• Çalışma yönergesi:
Lütfen aşağıdaki ucuz et kampanyası yazısında "Bu arada projenin" sözcüklerini içeren yerle açılıp "kabine üyesi oldu." ile kapanan bölümü hiç değiştirmeden kopyalayın.

• Okuma metni:
===============
Hükümetin 2017'de başlattığı "zincir marketler aracılığıyla ucuz et satışı" projesinde yaşananların bir bölümünü Büyüteç'te dün aktarmıştım.
Kaldığım yerden bugün devam ediyorum.
Et ve Süt Kurumu'nun (ESK), iki büyük market zincirine yaptığı teklifin her iki firma tarafından kabul edilmemesi üzerine bakanlık yeni bir süreç başlattı.
Bu arada projenin devam ettiği dönemde Temmuz 2018'de Bekir Pakdemirli, yeni Tarım ve Orman Bakanı olarak Cumhurbaşkanlığı Hükümet Sistemi kapsamında kabine üyesi oldu.
Pakdemirli'nin özgeçmişine bakıldığında "küçük bir ayrıntı" dikkat çekti.
Bakan bey, Tarım ve Orman bakanı olmadan hemen öncesine kadar BİM gibi önemli bir zincir markette yönetim kurulu üyeliği yaptı. Dolayısıyla gerek zincir marketler yönetimini, gerekse piyasayı iyi bilen bir isim.
BİM'in resmi internet sitesindeki bilgilere göre 10 Temmuz 2018 günü bakan olan Pakdemirli, 11 Temmuz 2018 günü yönetim kurulu üyeliğinden istifa etti.
ESK'nın kampanyası başladığında Pakdemirli'nin ünlü market zincirindeki yönetim kurulu üyeliği devam ediyordu.
Şimdilik bu detayı bir kenara koyup ilerliyorum…
Özgeçmişine göre; tarım, hayvancılık, teknoloji ve otomotiv alanında serbest girişimci olan Pakdemirli, bakan olur olmaz kampanya ile ilgilenmeye başladı.
Zira konu önemliydi; tüketici kaliteli eti ucuza alabilecekti. Üstelik kampanyanın başlatılma talimatını Cumhurbaşkanı Erdoğan vermişti.
Kampanyaya katılan iki firmanın adının geçtiği sıkıntılı günlerde Pakdemirli, kendisine bağlı ESK Genel Müdürü Osman Uzun'la birçok kez bir araya gelerek kampanyayı görüştü. Uzun'un görevi halen devam ediyor.
Aldığım bilgiye göre; Pakdemirli, Uzun'la yaptığı görüşmelerde kampanyanın kesintiye uğratılamayacağını ve mevcut haliyle devam etmesi yönünde talimatlar verdi. Yeni bakandan talimatları alan Uzun, ucuz et satışı kampanyasını ilk başladığı haliyle yürütmeye çalıştı.
===============
• Mevcut veriler:
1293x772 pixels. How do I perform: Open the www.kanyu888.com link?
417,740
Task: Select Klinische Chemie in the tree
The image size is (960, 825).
===============
• Alıştırma sonucu:
Bu arada projenin devam ettiği dönemde Temmuz 2018'de Bekir Pakdemirli, yeni Tarım ve Orman Bakanı olarak Cumhurbaşkanlığı Hükümet Sistemi kapsamında kabine üyesi oldu.